Autre préoccupation : l'instauration du bilan psychosocial systématique au 4e mois de grossesse par la loi sur la protection de l'enfance. Cette intervention obéit selon Michel Dugnat, pédopsychiatre et président de l'Association de recherche et d'information en périnatalité, à une logique sécuritaire à peine voilée : « Non contents de l'idée déjà désastreuse de faire faire un bilan psychosocial à des personnels médicaux, les députés ont rendu cet examen systématique. Ce qui est une perversion radicale de son principe. » Plus de vingt associations et syndicats avaient, lors de l'examen du texte en seconde lecture au Parlement, réclamé qu'à la place un « entretien prénatal précoce » soit « systématiquement proposé ». N'ayant pas été entendues, les organisations appellent les professionnels concernés à « promouvoir un suivi et un accompagnement des grossesses respectueux des besoins et des demandes des femmes enceintes et des futurs pères ». Et attendent d'être consultées sur la rédaction du guide de recommandations prévu par le ministère.

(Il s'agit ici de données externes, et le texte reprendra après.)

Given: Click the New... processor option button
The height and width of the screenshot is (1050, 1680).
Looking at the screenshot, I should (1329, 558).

Le collectif regrette enfin de ne pas avoir réussi à faire reculer le gouvernement sur le partage du secret professionnel avec les maires dans le cadre de la loi sur la prévention de la délinquance. « Notre action n'est pas une force de blocage mais une force d'interrogation, de stimulation et de contre-dérive », insiste Bernard Golse, chef de service de pédopsychiatrie à l'hôpital Necker et fondateur de la World Association for Infant Mental Health. Au lieu de mettre en oeuvre des pratiques paralysantes pour les professionnels comme pour les familles, mieux vaudrait, prône-t-il, s'intéresser à des expériences qui ont porté leurs fruits tout en respectant la déontologie et les pratiques professionnelles.

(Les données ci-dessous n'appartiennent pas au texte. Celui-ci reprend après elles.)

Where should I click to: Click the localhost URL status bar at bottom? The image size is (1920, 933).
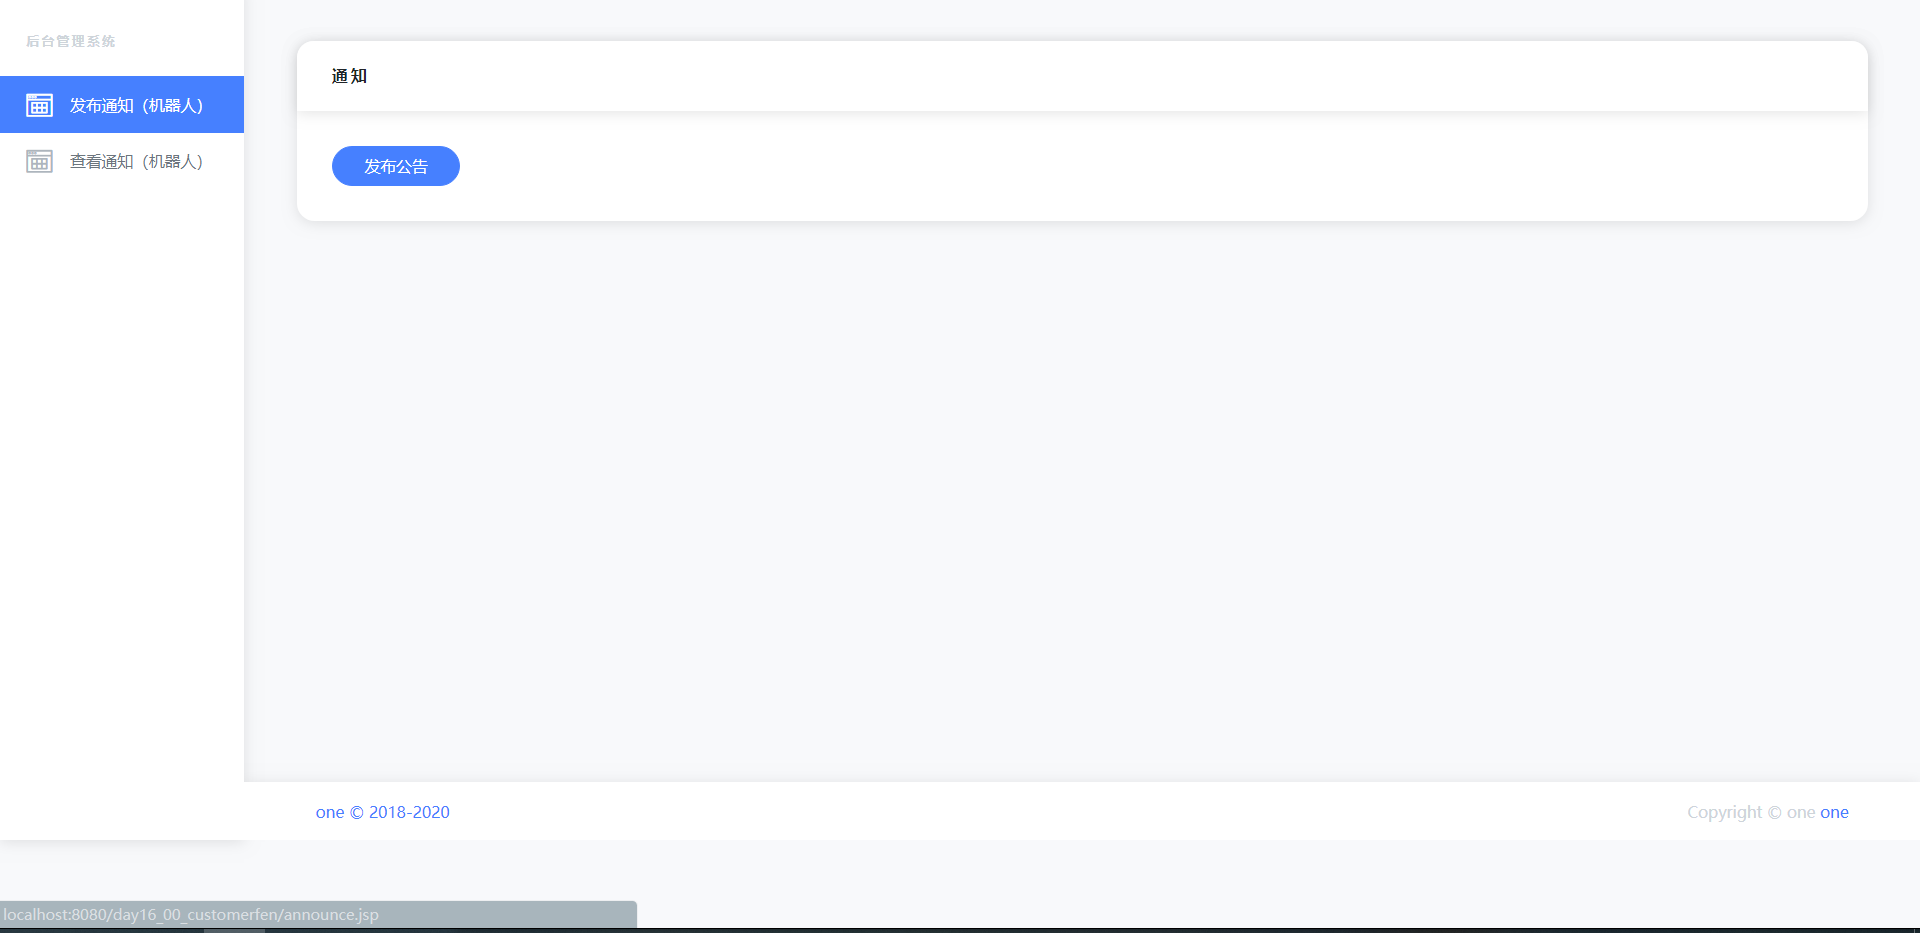coord(318,914)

Le collectif, qui prévoit d'organiser en octobre une rencontre scientifique interdisciplinaire sur une prévention « globale, complexe, humanisante et éthique », a adressé le 21 mars une lettre aux candidats à la présidentielle. « Comment entendez-vous agir pour garantir aux familles les plus en difficulté une protection scrupuleuse de leur vie privée et favoriser de véritables actions de prévention auprès des enfants et des familles hors de toute dérive sécuritaire et prédictive ? », leur demande-t-il. Les candidats sont également invités à se prononcer sur l'abrogation des dispositions de la loi sur la prévention de la délinquance « qui portent atteinte au secret professionnel dans le domaine de l'accompagnement social et de la santé ».

Notes

(1) Voir ASH n° 2448 du 24-03-06, p. 36.

(2) Pasde0deconduite@wanadoo.fr.

(3) Voir ASH n° 2493 du 9-02-07, p. 13.

(4) « Dyslexie, dysorthographie, dyscalculie, bilan des données scientifiques » - Février 2006.